I reach Arthur at the middle rock and wedge into it unclipped. Richard follows down, while we wait for him I have time to whip out my phone and take a video. We do the second pitch and end up at a now crampon trodden, snow pillow, surrounded by crevasses. We rope up again and walk zigzaging under the tremendous ice seracs that were before hidden in the dark. Walking under a large serac I feel fear enter my whole body. Like I am passing quietly next to a shadowy wild monster, who is watching me. If I don't make eye contact, he won't take me.


This whole day has been a roller coaster of self-belief and self-depreciation. The journey down the mountain I am getting increasingly scared. The relief and lightness I felt after the immediate summit has gone and now I feel tired, mentally and physically. I am concentrating on every step that I make. Each crampon biting into the snow just right, each leg swinging into the next foot hole, wide enough not to catch my gaiters and trip me.

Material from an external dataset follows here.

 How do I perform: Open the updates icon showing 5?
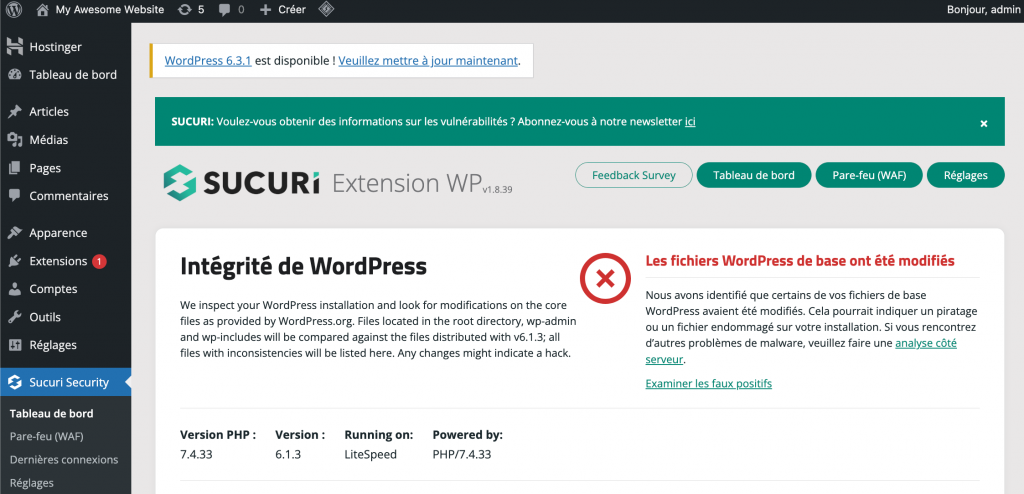coord(190,10)
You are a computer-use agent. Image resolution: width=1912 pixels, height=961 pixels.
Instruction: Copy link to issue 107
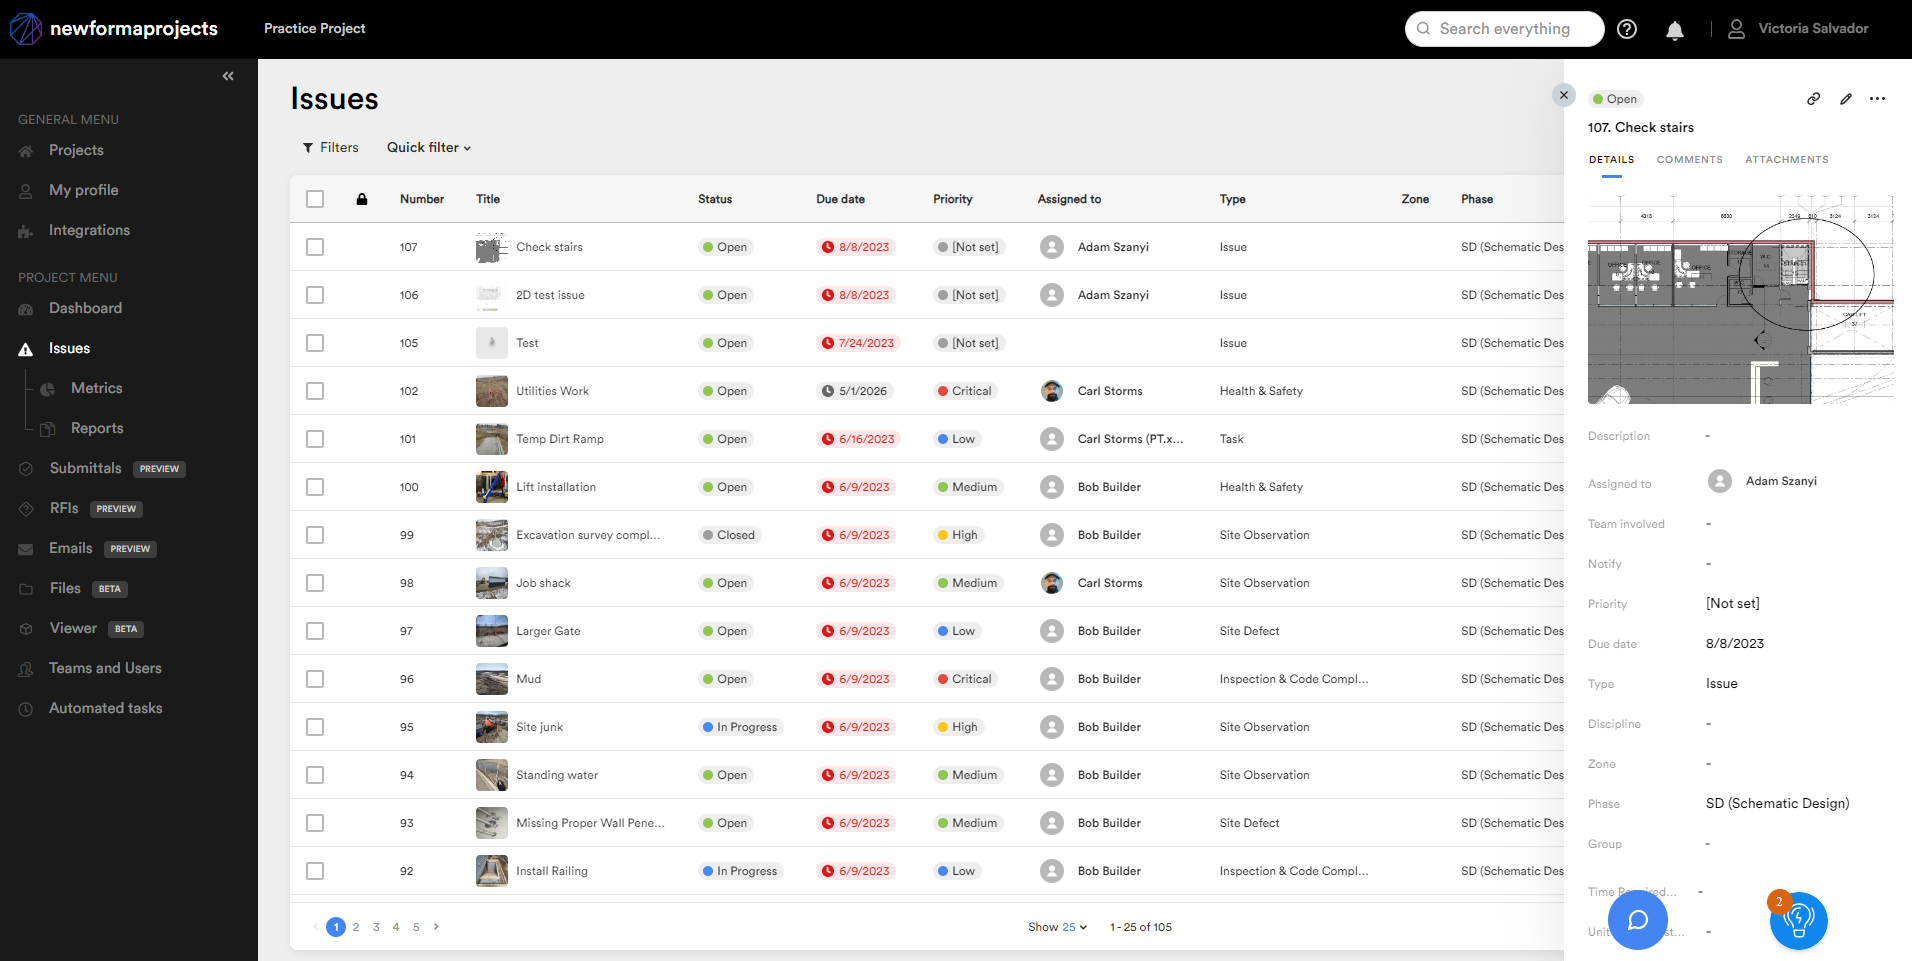point(1813,99)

Step, crunch, step, crunch, iceaxe swing.

Step, crunch, step, crunch.


Richard pulling ahead all the time, me wrestling with belief that I should be fast enough to keep up with him, or should be bold enough to tell him to slow down so I can get this shit done safely. We reach the last snowfield were Arthur deems it safe to have a rest.


We sit down on the outside of a camping circle against some snow bricks. I Iay down in the snow, eat some chips and take swigs of warm sugary tropical juice that Arthur has luged up. Round the bend, four climbers appear. They are camping here tonight and are going to attempt Mont Blanc tomorrow. Later I learned that there was bad weather which came through that evening and thought about these guys, hoping they were alright. Although they were a pretty quiet bunch the best bit about this encounter was they smoked. Arthur had gone through his pack two days ago, and Richard had refused to get him another on his re-supply. Out of principle. Arthur stood there in the snow, head back, billowing joyous smoke into the air. He looked a happy man.

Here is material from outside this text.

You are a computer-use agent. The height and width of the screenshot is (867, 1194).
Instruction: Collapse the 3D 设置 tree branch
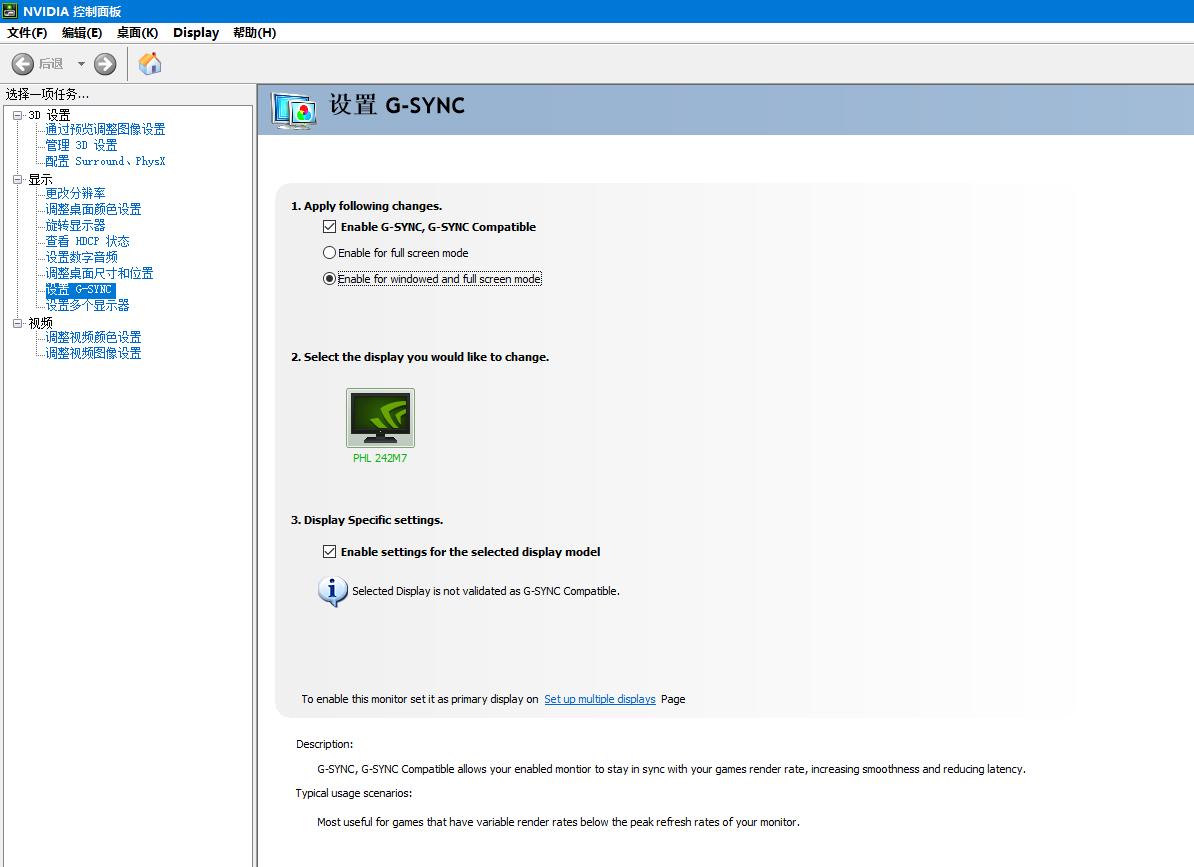17,114
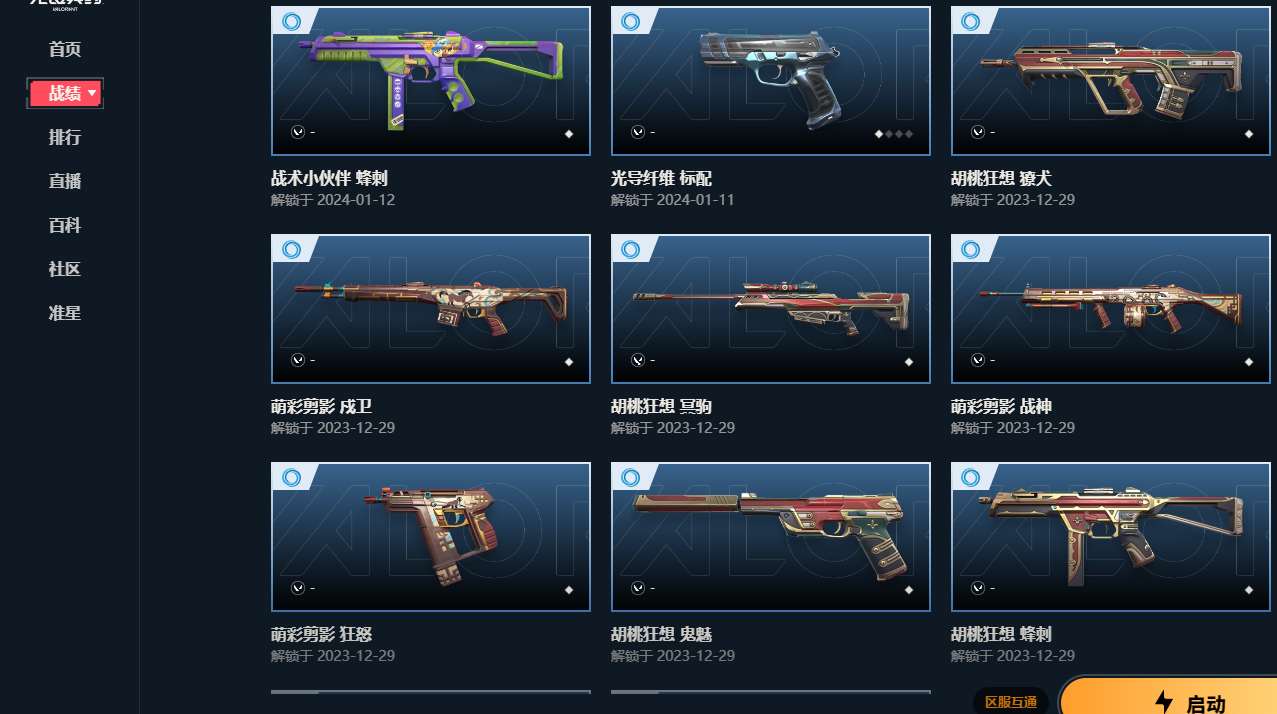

After about forty minutes we reluctantly regroup, rope up and head down the last Mont. This was properly the worst. Remember I said it was like climbing a staircase in the dark? Well now it was midday, and the sun made mushy work of those stairs. Steps that covered only the back half of your crampon, and left your front foot hanging in mid-air. I was painfully slow until we got to an even steeper section. Arthur ordered us to wait, I think he sensed I would be even slower or I might fall. He unclipped, hoped down in front of me, and put in an ice screw. He then belayed me and Richard down on it.


When he lowered me down I felt great! I skipped and hopped with no fear, and was even able to keep up with Richard who had switched into turbo mode. I wish I was this carefree without a belay. I need to work on my footwork. Arthur then belayed himself down quickly, making it look like a grassy knoll in the backyard. We finally make it down this asshole face, all the while me thinking fondly of those times I did not have to concentrate on every single move my body made. For fourteen hours.


Richard unclips, happy to be off the chain of a slow Steph. Arthur takes this time to pretend I am his dog, and pulls me forward and back with the rope. This is fun and sexy until I fall, up to my waist, into a crevasse that was covered by a snow bridge. Now entering tired hysteria, I am laughing so hard at this point that I can't get out, and have pretty much no energy to do so. Richard and Arthur are in convulsions over the sight and don't help at all.


Snow covered wet legs later, we pass the Czech guy who had given us a swig of brandy a few nights ago. He had turned back at the icefall. He looks impressed that I kept going, saying that it was way out his depth. I am surprised, as even though I was pretty much scared for fourteen hours, there was no point where I considered turning back. We arrive at the hut, I shout us all beers and put our name on the list for the 30 euro dinner. Because the boys were very patient with me they deserve it, also it was way cheaper than hiring a guide. We are surrounded by nervous hopefuls going up to Mt Blanc tomorrow, and they quiz Arthur on everything they can. Richard has gone to take a nap and I am happy to sit silently, and just be very proud of myself.